By: Anthony DeMaio, Director

As Houston continues to reel from the effects of #Harvey and Florida braces for #Irma, American generosity is once again in full display as individuals, nonprofits and the business community come together to help those in need. In this outpouring of compassion, we are also witnessing a transformation in corporate philanthropy. While many legacy corporations continue to operate business as usual, newer companies, including disruptive technologies, are exhibiting a new kind of corporate citizenship. Delta Air Lines would do well to take a cue from Uber, for example.

The Miami Herald reported today that airfares had skyrocketed in recent hours prompting some consumers to vent their frustrations with the major air carriers on social media with some posts going viral. On the other side of reality are major tech players like Airbnb and Uber. Once again, the hospitality company Airbnb is pushing its Disaster Response Program, encouraging hosts to open their properties to people displaced by the storm, helping them find warmth and safety free of charge. Airbnb’s program launched in 2013 is an outgrowth of its grassroots efforts to aid victims of Hurricane Sandy. Uber is offering free rides to and from Harvey shelters in Houston, Austin, Dallas, and other cities in Texas. According to the company, “No action is required to receive a free ride to or from these locations – the full discount will be applied and reflected in the app when you request UberX.”

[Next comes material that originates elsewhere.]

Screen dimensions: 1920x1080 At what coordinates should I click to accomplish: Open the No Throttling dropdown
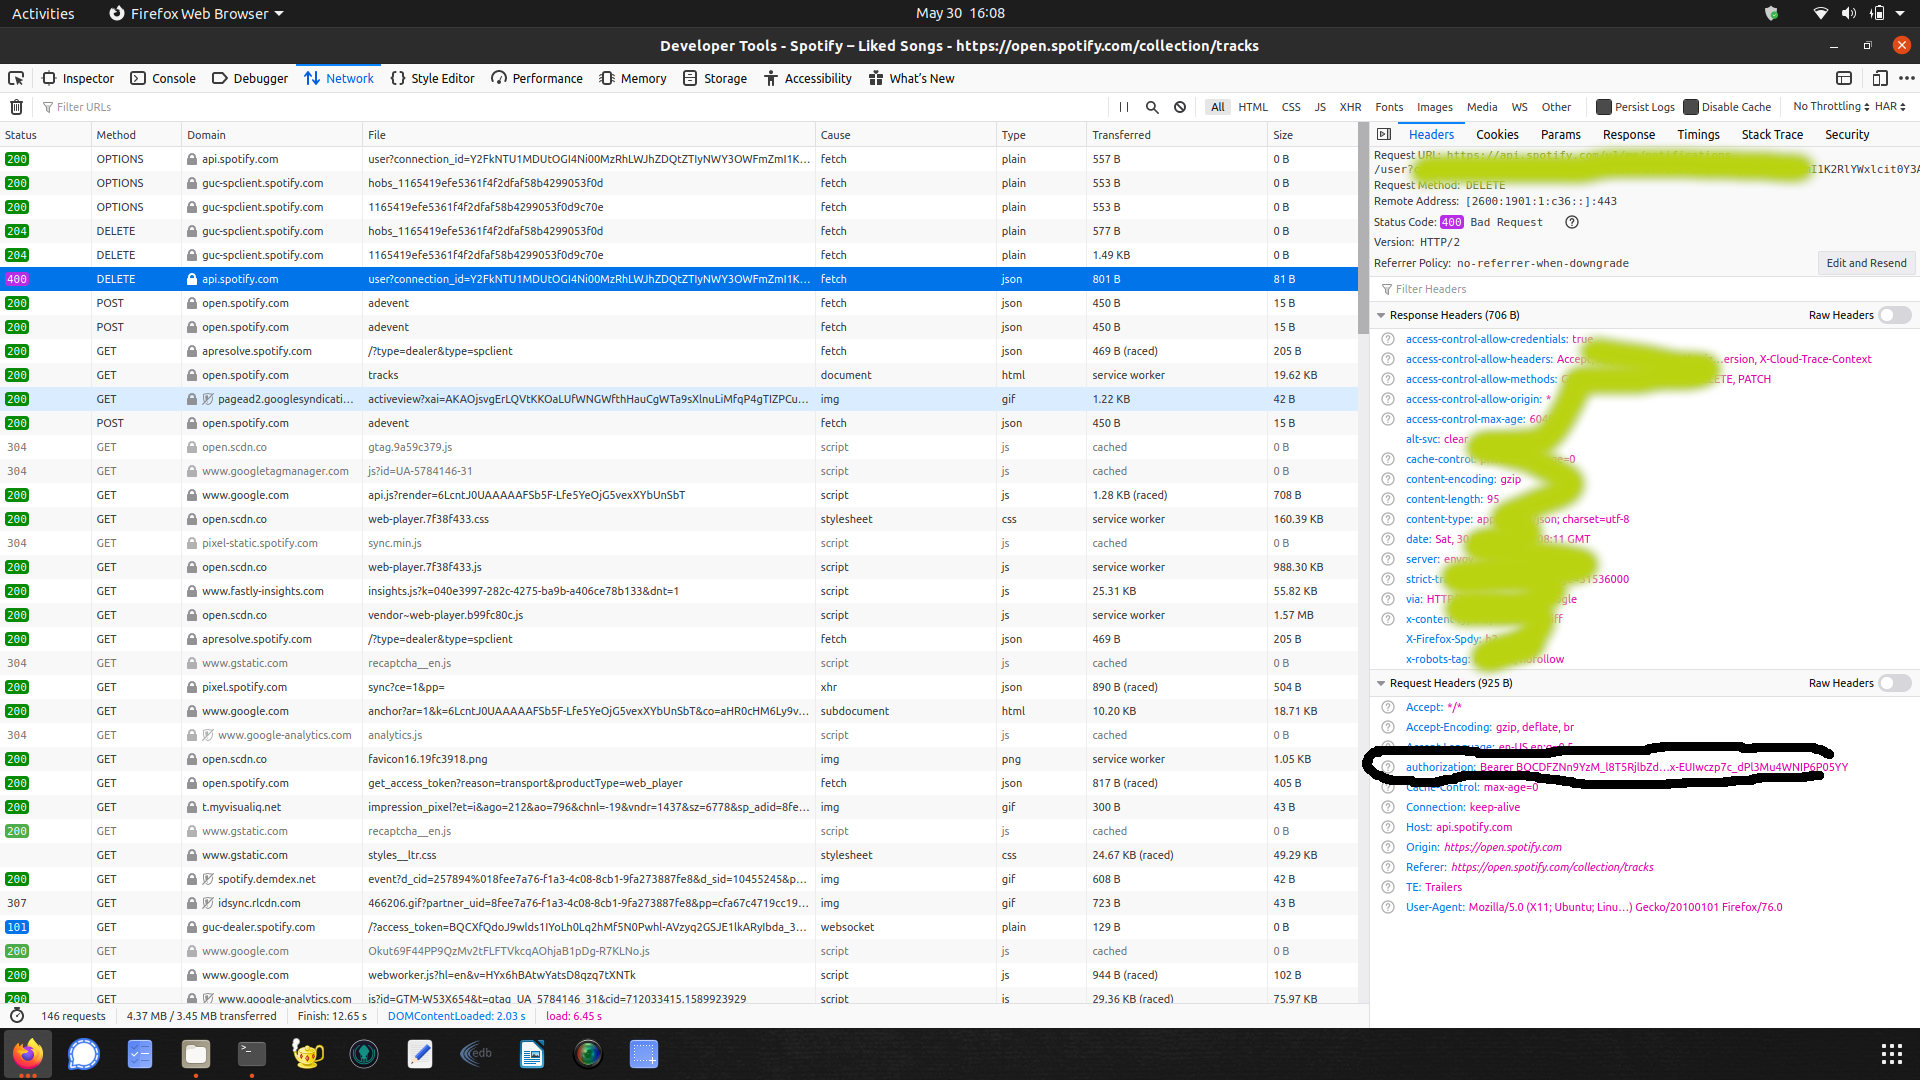click(1830, 107)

To be fair, most legacy corporations, including the big airlines, have robust #CSR operations, contributing valuable support to the relief efforts. In many cases, however, their playbooks could benefit from a refresh. There’s still a need for big checks, aircraft and trucks loaded with supplies, free flights for responders and aide workers, and other traditional response initiatives that only large-scale organizations can muster. But, when compared to the immediate utility of Uber and Airbnb’s contributions, the conventional response programs seem outmoded. And their humanitarian response is largely eclipsed by the negative PR engendered by allegations of price gouging.

Perhaps in the future we’ll see airlines – and other big companies – looking to make a more substantive contribution in the face of a devastating storm. At the very least, they need to know that corporate greed has no place during a natural disaster. Every company should be thinking about their CSR plans.